— Directions for this task —
Word for word, restate the listing that follows and leave out the images.

Top of Source records

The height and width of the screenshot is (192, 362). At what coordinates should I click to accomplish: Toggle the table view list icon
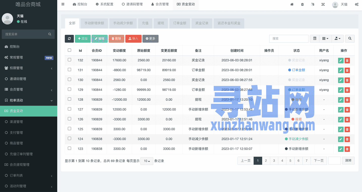point(315,39)
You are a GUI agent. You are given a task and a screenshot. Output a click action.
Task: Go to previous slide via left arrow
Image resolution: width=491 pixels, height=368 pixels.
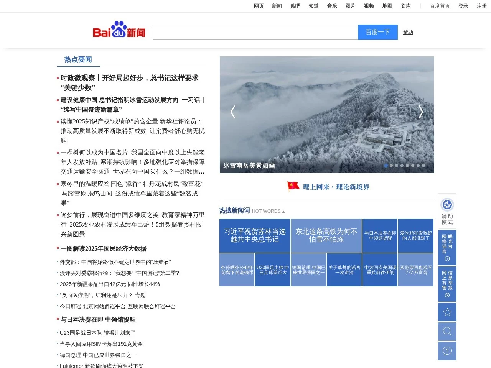(233, 112)
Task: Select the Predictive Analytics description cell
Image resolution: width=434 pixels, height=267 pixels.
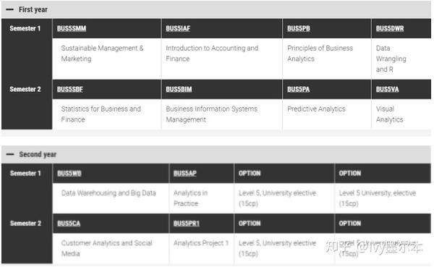Action: tap(327, 114)
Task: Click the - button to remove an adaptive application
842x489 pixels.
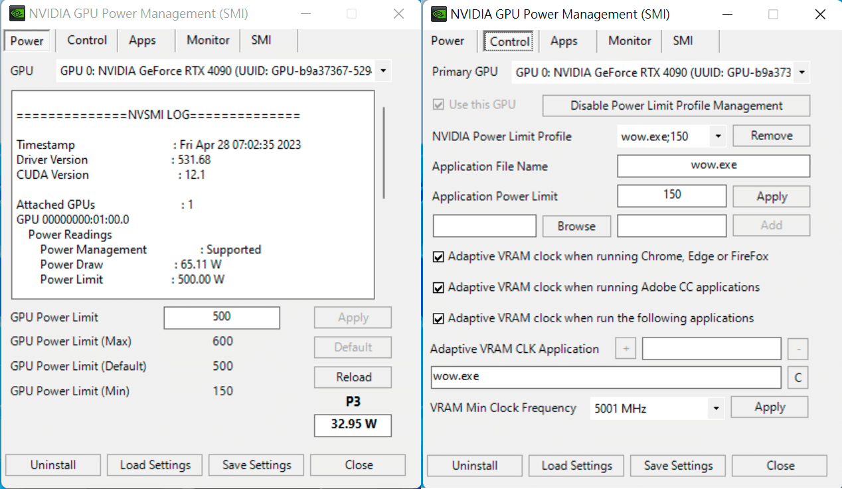Action: [798, 348]
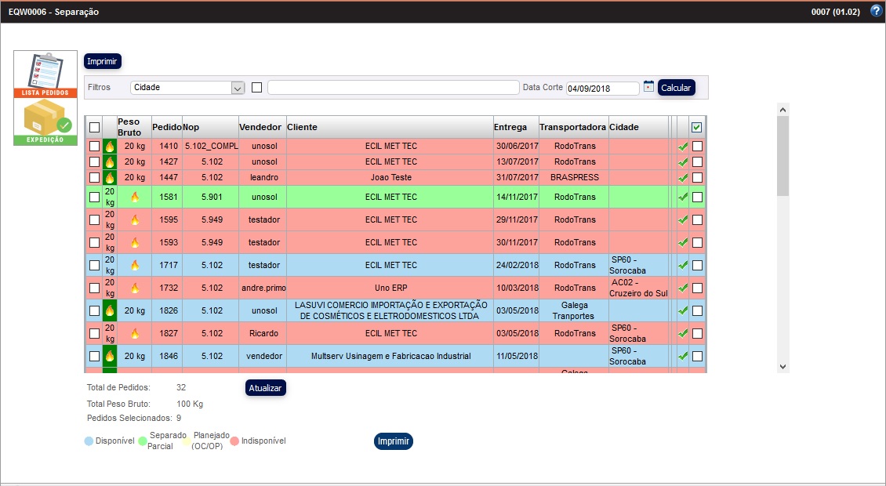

Bottom of Source records

— Written response —
The height and width of the screenshot is (192, 362). At what coordinates should I click to accomplish: Toggle the table view list icon
point(315,39)
You are a GUI agent. You are given a task and a screenshot. Output a click action.
Task: Go to previous slide via left arrow
Image resolution: width=491 pixels, height=368 pixels.
(233, 112)
Task: Select the Predictive Analytics description cell
Image resolution: width=434 pixels, height=267 pixels.
Action: tap(327, 114)
Task: Click the - button to remove an adaptive application
842x489 pixels.
Action: [798, 348]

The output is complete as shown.